Repeat the lines verbatim, starting at the line that contains "Where should I" and stopping after the line that contains "This screenshot has width=2164, height=1549.". Omit the pictures from your answer.

Data drawn from a collection
┌──

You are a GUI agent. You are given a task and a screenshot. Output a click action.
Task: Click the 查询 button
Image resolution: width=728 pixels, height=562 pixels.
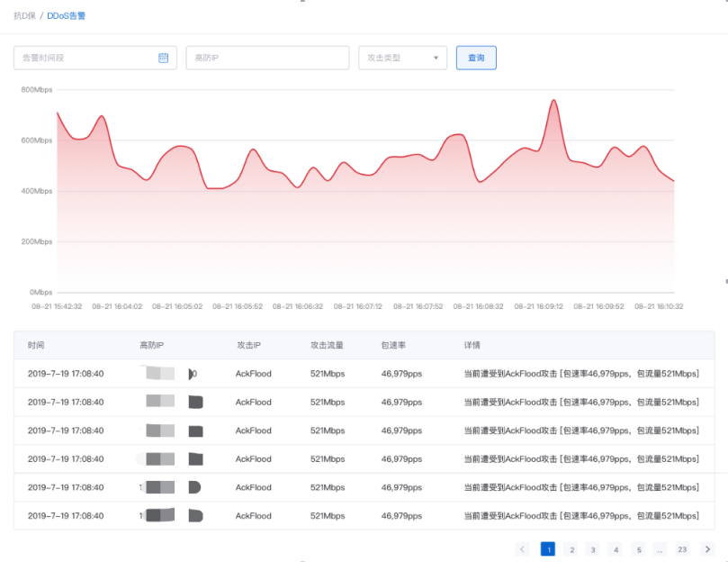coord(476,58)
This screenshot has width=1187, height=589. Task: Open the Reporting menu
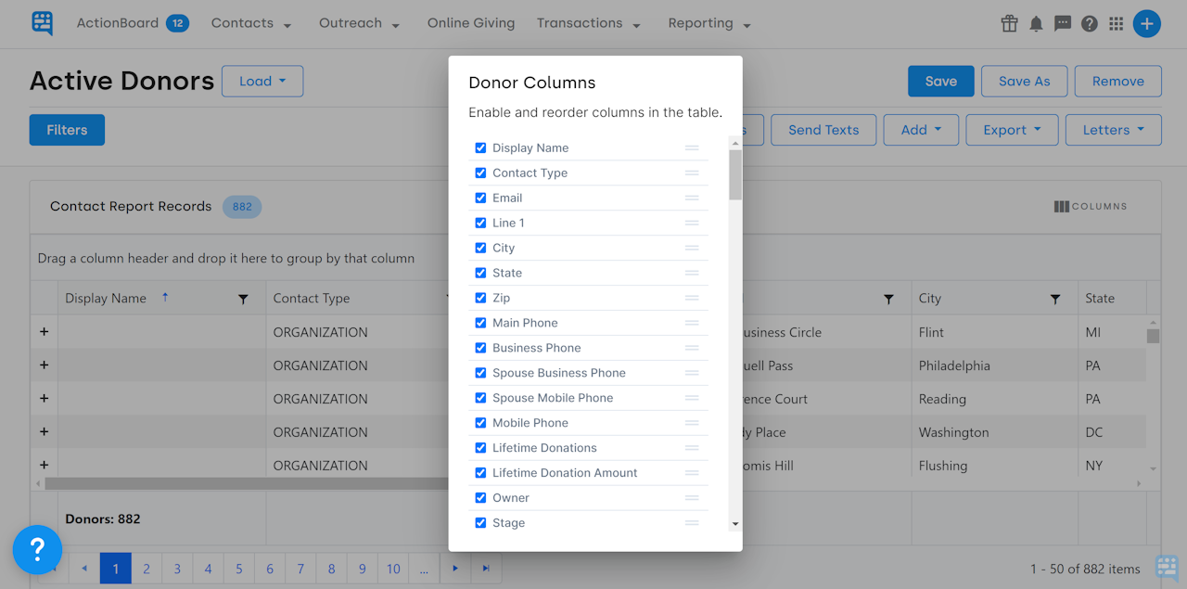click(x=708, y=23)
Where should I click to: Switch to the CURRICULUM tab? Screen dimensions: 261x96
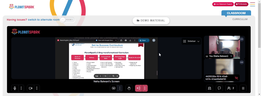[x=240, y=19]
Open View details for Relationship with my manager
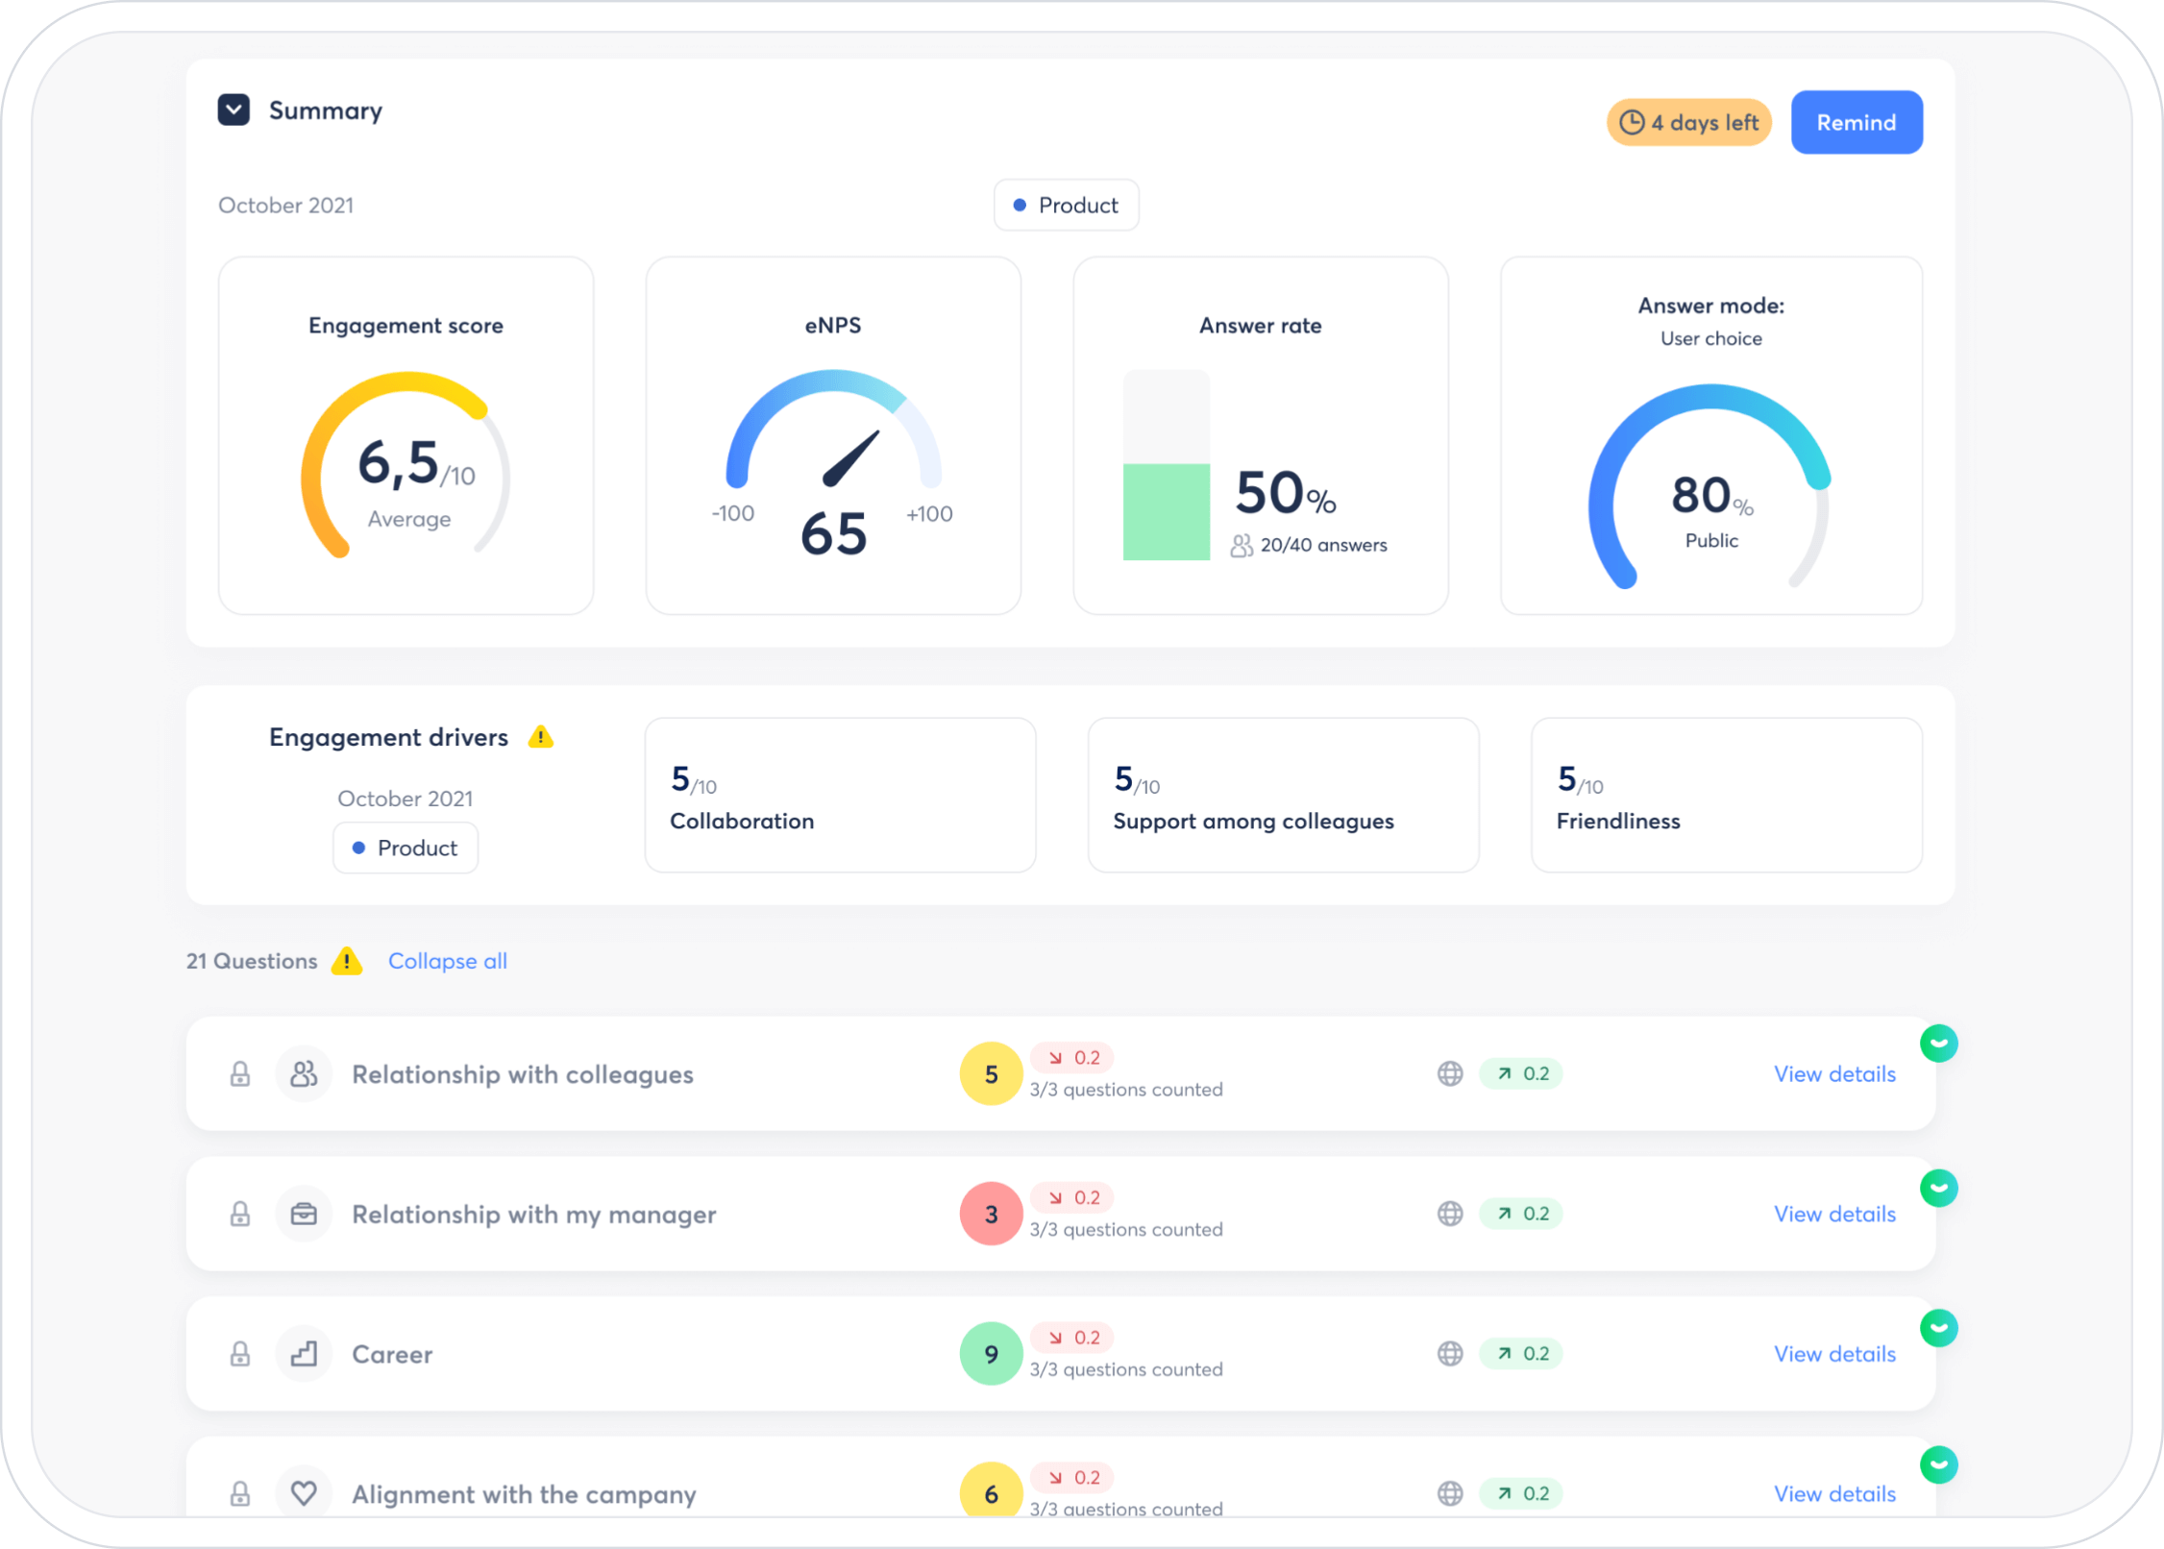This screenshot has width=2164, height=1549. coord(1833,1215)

└──
┌──

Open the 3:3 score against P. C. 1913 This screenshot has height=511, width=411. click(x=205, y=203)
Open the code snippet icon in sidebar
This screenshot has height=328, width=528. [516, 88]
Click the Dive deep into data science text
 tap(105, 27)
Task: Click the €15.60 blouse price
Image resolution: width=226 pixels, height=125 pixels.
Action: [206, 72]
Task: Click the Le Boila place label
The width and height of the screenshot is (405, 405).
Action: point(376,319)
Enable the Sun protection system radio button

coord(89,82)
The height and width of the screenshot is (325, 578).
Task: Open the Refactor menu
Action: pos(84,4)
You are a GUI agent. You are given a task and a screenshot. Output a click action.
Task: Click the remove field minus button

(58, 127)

└──
┌──

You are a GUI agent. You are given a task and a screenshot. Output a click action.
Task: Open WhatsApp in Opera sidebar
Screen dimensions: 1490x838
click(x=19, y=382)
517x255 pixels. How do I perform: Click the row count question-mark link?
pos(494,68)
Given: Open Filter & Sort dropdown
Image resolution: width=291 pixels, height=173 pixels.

└──

● Response to this exercise
Where should I click to: Switch to the CURRICULUM tab? Screen dimensions: 261x96
[x=240, y=19]
Open View details for Relationship with my manager
This screenshot has width=2164, height=1549. coord(1833,1215)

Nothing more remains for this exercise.